Ce mardi matin, à Paris, s'ouvre un procès étrange, celui du sang contaminé. Procès tardif: il se réfère à des faits remontant à près de quinze ans; procès ambigu: il juge trois ministres pour des actes susceptibles de constituer des délits dans l'exercice de fonctions politiques; procès contesté et par les familles de victimes, et par nombre d'intellectuels. Inculpé emblématique, Laurent Fabius a quitté le perchoir de l'Assemblée pour se présenter, à sa demande, à la barre.

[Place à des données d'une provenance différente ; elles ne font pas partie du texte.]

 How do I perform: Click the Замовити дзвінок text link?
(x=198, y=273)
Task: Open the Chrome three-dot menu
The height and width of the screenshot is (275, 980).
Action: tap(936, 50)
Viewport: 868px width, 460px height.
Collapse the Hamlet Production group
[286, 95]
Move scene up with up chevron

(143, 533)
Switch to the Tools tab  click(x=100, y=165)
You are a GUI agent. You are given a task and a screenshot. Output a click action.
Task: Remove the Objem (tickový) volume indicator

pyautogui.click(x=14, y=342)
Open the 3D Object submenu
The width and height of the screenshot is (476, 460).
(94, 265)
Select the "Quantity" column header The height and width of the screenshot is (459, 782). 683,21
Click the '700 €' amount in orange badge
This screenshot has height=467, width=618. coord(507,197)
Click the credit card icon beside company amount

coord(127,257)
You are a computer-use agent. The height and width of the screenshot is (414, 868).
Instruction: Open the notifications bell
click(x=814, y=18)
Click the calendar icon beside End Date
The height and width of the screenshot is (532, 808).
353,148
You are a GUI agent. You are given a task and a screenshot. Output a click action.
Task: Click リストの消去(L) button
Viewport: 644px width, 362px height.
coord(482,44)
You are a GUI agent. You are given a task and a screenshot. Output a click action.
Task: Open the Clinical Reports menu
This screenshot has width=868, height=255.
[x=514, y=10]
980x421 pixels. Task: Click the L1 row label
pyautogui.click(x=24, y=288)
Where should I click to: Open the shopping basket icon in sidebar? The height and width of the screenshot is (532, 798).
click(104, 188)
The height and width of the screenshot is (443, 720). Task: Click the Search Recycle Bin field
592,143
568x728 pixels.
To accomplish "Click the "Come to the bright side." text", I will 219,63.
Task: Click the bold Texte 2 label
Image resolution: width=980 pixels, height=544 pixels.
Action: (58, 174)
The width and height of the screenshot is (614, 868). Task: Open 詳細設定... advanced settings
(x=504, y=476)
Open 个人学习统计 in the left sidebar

C'est à 10 heures que celui qui fut premier ministre du gouvernement socialiste au moment des faits et deux de ses ministres d'alors, Georgina Dufoix et Edmond Hervé, comparaîtront dans un lieu inhabituel, le centre de conférences de l'avenue Kléber. Face à eux un tribunal inhabituel lui aussi: la très hybride Cour de justice de la République, où trois juges professionnels seront entourés de douze députés et sénateurs en robe de juge. Ce qu'on reproche au trio, ce n'est pas un acte volontaire, comme en prévoyait la Haute Cour chargée de juger des ministres pour «haute trahison», mais des délits tels qu'«imprudences», «fautes d'inattention et de négligence», «manquements aux obligations de prudence et de sécurité». Autant de fautes qui seraient à l'origine de la mort ou de graves handicaps physiques d'une poignée de Français, cités ici. Emblématiques surtout des centaines de morts par des transfusions sanguines contaminées par le virus du sida, faute de mesures prises à temps par l'autorité.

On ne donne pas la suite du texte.